En dan zie je dat er iets beweegt, je ziet beelden langzaam verschuiven en in elkaar over gaan, maar je kunt de grenzen en overgangen niet precies aanwijzen. De videobeelden zijn misschien al gaande als je begint te kijken. Ik maakte een plezierige vergissing aan het begin, toen ik er toevallig middenin viel: het leek eerst alsof er maar één projectie was, van een heuvelrug, bomen met kale stammen, die je daar als lucifers op de steile vlakte ziet staan, met daarboven het zicht op wolken.

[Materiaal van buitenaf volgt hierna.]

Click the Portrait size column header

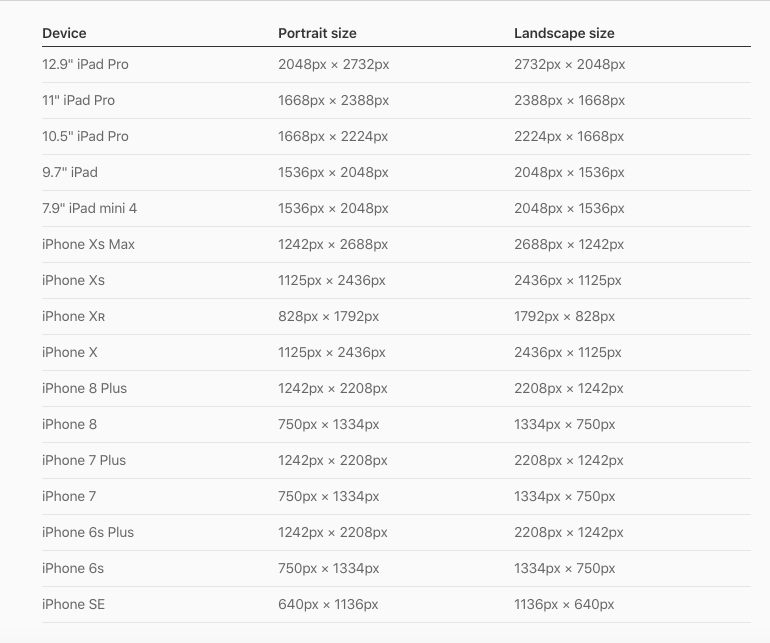(x=317, y=33)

Na een poosje, want die wolken bewegen heel subtiel en in het begin nauwelijks waarneembaar, begon ik het heel wonderlijk te vinden dat die wolken juist in de punten waar je de gletsjers van zo’n hoge berg vermoedt verschijnen. Ik dacht: hoe weten die wolken nou waar ze precies naar toe moeten? Maar daarna begint het verder te verschuiven. Je merkt dat hier twee aparte projecties tegelijk gaande zijn. Binnen het silhouet van die berg verschijnt een ander beeld dan daarbuiten. En zo betrap je je geest hoe die er zijn eigen verhaal van maakt en twee werelden in elkaar laat schuiven. En eigenlijk heb je er drie, want die houtskoollijn op de muur is hier in de KetelFactory in Schiedam. Zo sta je in drie werelden tegelijk: de wereld van de getoonde beelden, de wereld van je eigen geest, en de wereld waar je met je voeten op de grond staat.
De beelden van de
videoprojectie lijken van ver weg te komen, misschien wel het mysterieuze
landschap van de berg Mont Analogue van René Daumal.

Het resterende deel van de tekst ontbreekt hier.